Qui peut se former ? Financements et accès spécifiques
- Agents de la restauration scolaire : Bon à savoir : La formation professionnelle continue, le compte personnel de formation (CPF) et le plan de formation interne des collectivités financent tout ou partie des cursus (source : CNFPT).
- Responsables d’achat ou gestionnaires : Intérêt porté aux formations longues, ou modules spécialisés “transition alimentaire” (plateformes d’achat en direct, logiciel de gestion des menus durable…).
- Bénévoles, porteurs de projet citoyens, associations : Possibilité de faire financer des ateliers via des appels à projets (Subventions FEADER, France Relance, Fondation Terre Solidaire…).
Réseaux d’acteurs et labels : s’inspirer et se certifier
- Réseau Restau’Co : propose des journées d’immersion, modules sur la mise en pratique de la loi EGAlim, audit et conseil pour la transition écologique en restauration collective (source : restauco.fr).
- Label “Ecocert En Cuisine” : Certification valorisant les démarches intégrant produits bios/local, gestion des déchets, menus végétariens et pratiques agroécologiques.
- Le Collectif Les Pieds dans le Plat : plateforme de partage d’outils, guides pratiques, cartographie d’acteurs engagés.
Cas pratiques et retours d’expériences
- Ville de Mouans-Sartoux (Alpes-Maritimes) : Depuis 2012, la cantine municipale intègre un potager bio en gestion municipale. Résultat : 92 % de produits bio ou locaux, gaspillage divisé par 3, coût du repas maîtrisé avec accompagnement en formation continue (source : Fondation Daniel & Nina Carasso).
- Lycées agricoles de Gréoux-les-Bains et Moulins : Labellisés “Ecocert En Cuisine”, ces établissements forment cuisiniers, élèves et agents à la permaculture appliquée, proposant des repas 100 % bios, pour une valeur d’environ 2,40 € par convive (source : Ecocert).
- Réseau “Les Cuisiniers Solidaires” : Mutualise les retours et méthodologies pour intégrer la permaculture dans les ESAT, maisons de retraite, ou centres d’accueil, avec appui technique et partage d’ateliers sur le terrain.
Aller plus loin : comment débuter et choisir sa formation ?
- Clarifier ses besoins : S’agit-il d’initier une dynamique locale dans une petite structure, ou de repenser tout un système alimentaire au sein d’une collectivité ?
- Cibler la bonne échelle : Pour une équipe cuisine, privilégier une formation-action ou un stage. Pour une direction, s’orienter vers le CCP ou un module universitaire de gestion durable.

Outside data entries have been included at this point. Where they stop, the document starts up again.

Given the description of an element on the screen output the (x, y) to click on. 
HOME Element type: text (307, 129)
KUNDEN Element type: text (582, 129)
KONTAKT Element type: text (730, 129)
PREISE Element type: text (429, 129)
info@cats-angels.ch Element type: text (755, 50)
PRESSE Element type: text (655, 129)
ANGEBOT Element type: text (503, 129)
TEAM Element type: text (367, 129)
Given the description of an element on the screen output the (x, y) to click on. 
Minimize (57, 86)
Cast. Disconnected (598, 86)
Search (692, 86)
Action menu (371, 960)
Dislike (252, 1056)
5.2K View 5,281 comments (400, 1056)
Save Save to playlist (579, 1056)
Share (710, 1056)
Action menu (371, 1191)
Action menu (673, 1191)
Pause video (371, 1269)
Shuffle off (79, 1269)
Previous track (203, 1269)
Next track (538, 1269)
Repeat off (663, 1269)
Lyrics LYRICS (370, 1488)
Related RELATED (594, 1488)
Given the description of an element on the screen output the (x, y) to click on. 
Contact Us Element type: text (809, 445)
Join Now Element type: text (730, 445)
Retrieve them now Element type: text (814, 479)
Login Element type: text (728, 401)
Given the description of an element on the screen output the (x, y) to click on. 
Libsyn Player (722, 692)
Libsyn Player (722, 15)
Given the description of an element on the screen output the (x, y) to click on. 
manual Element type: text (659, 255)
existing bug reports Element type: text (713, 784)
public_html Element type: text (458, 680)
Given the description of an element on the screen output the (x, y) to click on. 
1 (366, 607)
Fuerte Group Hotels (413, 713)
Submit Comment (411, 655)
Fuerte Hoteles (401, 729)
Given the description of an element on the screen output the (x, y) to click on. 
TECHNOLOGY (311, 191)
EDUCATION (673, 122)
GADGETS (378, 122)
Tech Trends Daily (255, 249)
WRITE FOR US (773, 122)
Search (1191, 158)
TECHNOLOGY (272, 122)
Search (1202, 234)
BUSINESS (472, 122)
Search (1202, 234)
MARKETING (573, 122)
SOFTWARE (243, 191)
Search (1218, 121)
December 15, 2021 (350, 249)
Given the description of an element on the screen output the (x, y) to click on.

- Se rapprocher des réseaux locaux : Beaucoup de formations sont portées par des réseaux de cuisiniers, agriculteurs, et associations militantes. Ne pas hésiter à se tourner vers le CNFPT, Restau’Co, les GAB (Groupements d’Agriculteurs Bio) de son département, ou le Mouvement Colibris.
Opter pour une formation liée à la permaculture, c’est choisir d’agir et de transmettre. Que l’on commence par une simple initiation ou un cursus diplômant, l’important est de garder à l’esprit la philosophie première : prendre soin de la Terre, des humains, et partager équitablement. Un ingrédient essentiel pour une restauration collective ancrée dans son époque… et tournée vers l’avenir.